From the entries below, please output exactly the lines starting at the one containing "Instruction: Click the edit" and ending at the one containing "Add a round", both included.

(Dataset entries)
Content starts

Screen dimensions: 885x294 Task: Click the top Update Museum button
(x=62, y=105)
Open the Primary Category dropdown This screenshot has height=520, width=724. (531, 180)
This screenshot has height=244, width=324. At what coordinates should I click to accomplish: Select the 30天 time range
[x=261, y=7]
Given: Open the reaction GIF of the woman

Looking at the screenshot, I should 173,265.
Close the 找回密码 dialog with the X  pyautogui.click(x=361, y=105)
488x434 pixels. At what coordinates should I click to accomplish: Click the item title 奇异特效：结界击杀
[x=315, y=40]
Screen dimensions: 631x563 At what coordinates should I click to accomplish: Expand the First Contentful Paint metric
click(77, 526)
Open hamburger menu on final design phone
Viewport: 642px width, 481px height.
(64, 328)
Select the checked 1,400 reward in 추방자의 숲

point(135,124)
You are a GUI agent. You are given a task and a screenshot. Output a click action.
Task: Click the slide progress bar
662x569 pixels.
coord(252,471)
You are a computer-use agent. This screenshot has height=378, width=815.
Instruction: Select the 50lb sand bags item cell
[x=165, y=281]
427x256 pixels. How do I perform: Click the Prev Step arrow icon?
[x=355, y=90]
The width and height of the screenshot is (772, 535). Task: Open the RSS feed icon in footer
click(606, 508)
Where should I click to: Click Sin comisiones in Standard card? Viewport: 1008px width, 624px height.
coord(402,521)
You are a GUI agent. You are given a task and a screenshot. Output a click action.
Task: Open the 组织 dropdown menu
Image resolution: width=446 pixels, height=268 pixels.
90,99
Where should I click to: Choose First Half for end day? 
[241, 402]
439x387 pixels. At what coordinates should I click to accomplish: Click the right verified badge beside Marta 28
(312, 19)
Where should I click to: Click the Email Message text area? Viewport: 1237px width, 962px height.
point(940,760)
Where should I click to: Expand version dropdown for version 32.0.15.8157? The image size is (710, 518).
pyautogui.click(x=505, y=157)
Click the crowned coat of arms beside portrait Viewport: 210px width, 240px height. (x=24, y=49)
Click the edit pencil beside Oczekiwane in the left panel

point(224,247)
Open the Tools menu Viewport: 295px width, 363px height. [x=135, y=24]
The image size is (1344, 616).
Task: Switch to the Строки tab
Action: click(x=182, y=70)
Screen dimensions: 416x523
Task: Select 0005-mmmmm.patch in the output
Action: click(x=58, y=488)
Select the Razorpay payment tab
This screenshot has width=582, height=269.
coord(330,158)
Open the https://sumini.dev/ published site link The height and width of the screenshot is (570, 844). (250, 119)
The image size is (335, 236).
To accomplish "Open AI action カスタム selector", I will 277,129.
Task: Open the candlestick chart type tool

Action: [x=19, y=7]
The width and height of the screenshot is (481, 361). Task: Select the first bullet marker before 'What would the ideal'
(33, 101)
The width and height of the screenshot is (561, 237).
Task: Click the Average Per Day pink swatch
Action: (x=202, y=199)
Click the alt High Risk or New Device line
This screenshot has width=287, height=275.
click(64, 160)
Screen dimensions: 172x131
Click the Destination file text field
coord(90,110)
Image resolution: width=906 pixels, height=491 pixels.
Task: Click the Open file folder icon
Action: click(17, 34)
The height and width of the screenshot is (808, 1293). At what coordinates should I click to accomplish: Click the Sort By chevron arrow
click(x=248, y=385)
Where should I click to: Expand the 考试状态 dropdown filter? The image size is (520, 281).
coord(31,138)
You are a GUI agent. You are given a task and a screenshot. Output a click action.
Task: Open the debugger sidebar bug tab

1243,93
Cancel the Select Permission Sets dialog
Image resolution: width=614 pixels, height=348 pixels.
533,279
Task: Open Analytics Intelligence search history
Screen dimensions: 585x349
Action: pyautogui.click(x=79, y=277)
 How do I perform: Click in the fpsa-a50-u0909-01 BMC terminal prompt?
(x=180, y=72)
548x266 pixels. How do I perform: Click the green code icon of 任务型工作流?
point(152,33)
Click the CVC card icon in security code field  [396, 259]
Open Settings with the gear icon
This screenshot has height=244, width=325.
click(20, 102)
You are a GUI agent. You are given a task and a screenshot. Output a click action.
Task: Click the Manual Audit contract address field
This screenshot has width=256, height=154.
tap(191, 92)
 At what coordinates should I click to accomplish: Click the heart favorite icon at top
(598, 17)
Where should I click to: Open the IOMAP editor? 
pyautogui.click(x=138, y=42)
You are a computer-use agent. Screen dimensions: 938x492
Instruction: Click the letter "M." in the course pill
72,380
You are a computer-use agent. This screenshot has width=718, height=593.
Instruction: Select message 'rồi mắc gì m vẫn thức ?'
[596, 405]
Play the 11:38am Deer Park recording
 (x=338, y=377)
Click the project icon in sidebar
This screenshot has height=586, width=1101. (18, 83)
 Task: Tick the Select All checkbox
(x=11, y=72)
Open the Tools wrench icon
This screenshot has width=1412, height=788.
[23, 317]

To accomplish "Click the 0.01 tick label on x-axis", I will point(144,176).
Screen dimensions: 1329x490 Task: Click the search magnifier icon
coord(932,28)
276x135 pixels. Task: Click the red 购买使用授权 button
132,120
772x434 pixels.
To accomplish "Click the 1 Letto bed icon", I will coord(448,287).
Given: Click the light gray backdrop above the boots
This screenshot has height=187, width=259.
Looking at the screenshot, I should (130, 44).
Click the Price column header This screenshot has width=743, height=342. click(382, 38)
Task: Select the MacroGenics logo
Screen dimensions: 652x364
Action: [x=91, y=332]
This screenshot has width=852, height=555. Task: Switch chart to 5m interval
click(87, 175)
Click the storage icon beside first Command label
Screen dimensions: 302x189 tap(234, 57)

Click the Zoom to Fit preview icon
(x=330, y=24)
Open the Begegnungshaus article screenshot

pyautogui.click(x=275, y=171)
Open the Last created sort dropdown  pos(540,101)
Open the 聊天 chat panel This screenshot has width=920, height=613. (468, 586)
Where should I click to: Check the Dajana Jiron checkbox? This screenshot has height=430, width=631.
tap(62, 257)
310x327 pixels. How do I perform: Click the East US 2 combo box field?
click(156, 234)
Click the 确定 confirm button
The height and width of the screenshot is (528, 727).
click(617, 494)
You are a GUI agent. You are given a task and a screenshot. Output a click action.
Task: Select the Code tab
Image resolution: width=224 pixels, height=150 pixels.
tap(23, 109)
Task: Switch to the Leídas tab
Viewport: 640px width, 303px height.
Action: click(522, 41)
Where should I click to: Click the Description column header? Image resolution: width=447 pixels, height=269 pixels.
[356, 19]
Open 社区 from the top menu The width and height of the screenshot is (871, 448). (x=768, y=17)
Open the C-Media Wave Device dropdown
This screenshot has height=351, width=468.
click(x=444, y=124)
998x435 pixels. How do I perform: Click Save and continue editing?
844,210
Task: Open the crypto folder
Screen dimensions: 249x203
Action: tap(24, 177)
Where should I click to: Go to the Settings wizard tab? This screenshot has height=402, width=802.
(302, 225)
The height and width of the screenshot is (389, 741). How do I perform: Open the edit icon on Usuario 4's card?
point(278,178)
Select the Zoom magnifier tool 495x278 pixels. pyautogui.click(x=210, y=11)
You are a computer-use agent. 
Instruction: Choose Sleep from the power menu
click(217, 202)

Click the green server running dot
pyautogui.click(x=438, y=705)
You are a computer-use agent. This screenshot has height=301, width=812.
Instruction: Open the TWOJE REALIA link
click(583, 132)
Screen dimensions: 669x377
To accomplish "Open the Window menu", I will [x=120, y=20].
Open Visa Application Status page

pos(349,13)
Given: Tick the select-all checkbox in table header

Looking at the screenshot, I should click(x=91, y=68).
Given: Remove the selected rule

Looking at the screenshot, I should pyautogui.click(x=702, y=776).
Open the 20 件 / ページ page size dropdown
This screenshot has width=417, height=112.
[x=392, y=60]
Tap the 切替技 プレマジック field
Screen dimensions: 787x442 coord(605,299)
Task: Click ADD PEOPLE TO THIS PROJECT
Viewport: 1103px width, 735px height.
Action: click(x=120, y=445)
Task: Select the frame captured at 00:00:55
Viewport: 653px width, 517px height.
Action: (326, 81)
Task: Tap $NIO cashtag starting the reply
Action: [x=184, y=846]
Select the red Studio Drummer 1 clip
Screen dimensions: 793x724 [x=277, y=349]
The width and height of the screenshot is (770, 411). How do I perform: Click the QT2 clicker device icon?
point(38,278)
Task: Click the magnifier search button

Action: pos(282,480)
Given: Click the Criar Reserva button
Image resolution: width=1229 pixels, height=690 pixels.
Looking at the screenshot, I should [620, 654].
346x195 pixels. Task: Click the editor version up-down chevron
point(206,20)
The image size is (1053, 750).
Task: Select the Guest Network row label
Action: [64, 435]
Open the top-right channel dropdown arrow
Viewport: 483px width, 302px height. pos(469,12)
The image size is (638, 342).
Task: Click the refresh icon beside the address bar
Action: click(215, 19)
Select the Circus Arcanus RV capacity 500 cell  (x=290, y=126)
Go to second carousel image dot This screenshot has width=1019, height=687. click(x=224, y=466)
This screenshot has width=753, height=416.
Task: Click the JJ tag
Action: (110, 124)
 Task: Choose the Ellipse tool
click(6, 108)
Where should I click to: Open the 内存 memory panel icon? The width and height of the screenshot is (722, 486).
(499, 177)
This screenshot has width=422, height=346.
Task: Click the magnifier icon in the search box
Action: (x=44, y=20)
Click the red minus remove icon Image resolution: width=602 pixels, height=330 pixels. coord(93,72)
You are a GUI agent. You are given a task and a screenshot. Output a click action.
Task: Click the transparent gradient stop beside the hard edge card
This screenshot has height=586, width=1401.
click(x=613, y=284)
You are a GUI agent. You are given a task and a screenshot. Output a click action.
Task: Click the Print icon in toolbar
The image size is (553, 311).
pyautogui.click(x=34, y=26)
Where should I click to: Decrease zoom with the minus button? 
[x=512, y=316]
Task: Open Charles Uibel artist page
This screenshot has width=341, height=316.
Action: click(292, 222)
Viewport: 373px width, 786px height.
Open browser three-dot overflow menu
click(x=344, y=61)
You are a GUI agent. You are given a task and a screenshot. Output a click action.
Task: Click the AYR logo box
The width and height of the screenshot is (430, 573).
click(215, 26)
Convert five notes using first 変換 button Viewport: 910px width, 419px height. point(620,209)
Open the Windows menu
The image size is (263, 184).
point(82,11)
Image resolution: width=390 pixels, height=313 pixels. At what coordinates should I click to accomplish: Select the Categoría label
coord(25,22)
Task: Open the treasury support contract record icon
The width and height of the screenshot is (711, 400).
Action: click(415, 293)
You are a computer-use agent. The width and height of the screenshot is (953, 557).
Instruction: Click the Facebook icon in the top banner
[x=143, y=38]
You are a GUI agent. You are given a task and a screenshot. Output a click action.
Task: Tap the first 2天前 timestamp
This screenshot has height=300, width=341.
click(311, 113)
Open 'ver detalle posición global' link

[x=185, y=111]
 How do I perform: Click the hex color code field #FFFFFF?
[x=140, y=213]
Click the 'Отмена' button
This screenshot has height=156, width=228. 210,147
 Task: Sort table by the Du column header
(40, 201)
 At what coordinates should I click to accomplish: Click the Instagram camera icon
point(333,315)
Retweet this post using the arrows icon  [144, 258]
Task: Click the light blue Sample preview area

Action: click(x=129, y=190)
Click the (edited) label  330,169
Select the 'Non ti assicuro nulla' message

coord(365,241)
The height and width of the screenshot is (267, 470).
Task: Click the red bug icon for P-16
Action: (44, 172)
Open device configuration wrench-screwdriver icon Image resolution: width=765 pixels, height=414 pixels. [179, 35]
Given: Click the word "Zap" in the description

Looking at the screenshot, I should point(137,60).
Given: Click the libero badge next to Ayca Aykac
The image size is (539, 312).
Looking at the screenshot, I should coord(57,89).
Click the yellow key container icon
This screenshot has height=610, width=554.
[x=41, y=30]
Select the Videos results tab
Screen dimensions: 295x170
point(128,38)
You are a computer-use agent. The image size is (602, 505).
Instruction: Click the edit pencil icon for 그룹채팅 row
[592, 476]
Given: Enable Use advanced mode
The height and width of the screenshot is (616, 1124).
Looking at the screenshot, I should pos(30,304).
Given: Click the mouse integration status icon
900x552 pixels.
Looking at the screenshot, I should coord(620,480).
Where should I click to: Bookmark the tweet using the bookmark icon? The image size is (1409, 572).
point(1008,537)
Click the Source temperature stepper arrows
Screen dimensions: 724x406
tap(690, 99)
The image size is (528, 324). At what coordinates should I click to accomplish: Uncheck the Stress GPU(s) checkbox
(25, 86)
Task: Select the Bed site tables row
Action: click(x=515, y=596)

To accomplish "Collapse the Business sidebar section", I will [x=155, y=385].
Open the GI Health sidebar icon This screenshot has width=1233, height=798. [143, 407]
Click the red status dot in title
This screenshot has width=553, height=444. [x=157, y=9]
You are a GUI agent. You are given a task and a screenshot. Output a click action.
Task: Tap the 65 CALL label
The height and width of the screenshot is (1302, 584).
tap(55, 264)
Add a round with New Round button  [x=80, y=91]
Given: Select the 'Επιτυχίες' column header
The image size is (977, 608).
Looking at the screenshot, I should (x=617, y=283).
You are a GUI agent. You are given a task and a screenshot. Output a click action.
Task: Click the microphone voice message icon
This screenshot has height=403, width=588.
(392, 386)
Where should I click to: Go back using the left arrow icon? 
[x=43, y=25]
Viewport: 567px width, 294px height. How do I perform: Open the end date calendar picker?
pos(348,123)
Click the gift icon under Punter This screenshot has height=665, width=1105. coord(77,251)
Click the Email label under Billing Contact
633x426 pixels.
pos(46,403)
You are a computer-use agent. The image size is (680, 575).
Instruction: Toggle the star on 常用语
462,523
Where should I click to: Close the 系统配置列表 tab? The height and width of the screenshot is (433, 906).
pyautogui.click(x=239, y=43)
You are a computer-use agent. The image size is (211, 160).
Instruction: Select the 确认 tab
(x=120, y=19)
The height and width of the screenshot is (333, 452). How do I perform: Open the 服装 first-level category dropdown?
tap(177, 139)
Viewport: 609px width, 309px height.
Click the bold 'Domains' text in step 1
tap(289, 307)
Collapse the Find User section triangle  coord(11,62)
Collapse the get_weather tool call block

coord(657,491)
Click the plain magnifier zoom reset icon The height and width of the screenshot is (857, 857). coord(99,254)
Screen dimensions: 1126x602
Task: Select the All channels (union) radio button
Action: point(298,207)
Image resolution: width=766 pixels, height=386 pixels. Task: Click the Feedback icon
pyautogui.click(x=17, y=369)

Content ends

** RESPONSE TO THIS TASK **
Instruction: Click the edit pencil icon for 그룹채팅 row
[592, 476]
Given: Enable Use advanced mode
The height and width of the screenshot is (616, 1124).
Looking at the screenshot, I should pos(30,304).
Given: Click the mouse integration status icon
900x552 pixels.
Looking at the screenshot, I should coord(620,480).
Where should I click to: Bookmark the tweet using the bookmark icon? The image size is (1409, 572).
point(1008,537)
Click the Source temperature stepper arrows
Screen dimensions: 724x406
tap(690, 99)
The image size is (528, 324). At what coordinates should I click to accomplish: Uncheck the Stress GPU(s) checkbox
(25, 86)
Task: Select the Bed site tables row
Action: click(x=515, y=596)

To accomplish "Collapse the Business sidebar section", I will [x=155, y=385].
Open the GI Health sidebar icon This screenshot has width=1233, height=798. [143, 407]
Click the red status dot in title
This screenshot has width=553, height=444. [x=157, y=9]
You are a GUI agent. You are given a task and a screenshot. Output a click action.
Task: Tap the 65 CALL label
The height and width of the screenshot is (1302, 584).
tap(55, 264)
Add a round with New Round button  [x=80, y=91]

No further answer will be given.